DATA SECTION.
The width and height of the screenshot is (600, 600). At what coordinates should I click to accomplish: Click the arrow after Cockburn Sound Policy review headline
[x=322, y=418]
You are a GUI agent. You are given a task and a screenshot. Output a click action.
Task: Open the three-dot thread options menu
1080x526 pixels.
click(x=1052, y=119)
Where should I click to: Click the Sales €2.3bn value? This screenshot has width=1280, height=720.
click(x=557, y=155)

--

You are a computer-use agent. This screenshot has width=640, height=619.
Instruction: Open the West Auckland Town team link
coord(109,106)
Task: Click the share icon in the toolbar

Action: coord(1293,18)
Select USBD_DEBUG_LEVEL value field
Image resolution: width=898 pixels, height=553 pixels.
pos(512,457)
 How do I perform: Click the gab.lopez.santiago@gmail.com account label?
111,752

...

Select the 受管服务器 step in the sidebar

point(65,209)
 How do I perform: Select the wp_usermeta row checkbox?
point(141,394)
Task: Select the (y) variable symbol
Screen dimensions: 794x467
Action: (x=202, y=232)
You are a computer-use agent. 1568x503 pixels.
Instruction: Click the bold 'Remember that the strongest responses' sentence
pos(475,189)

TASK DESCRIPTION. Wherever a line in the data above holds the word "agent", copy that line.

TASK OUTPUT.
You are a GUI agent. You are given a task and a screenshot. Output a click action.
You are a computer-use agent. This screenshot has width=640, height=619.
You are a computer-use agent. 1568x503 pixels.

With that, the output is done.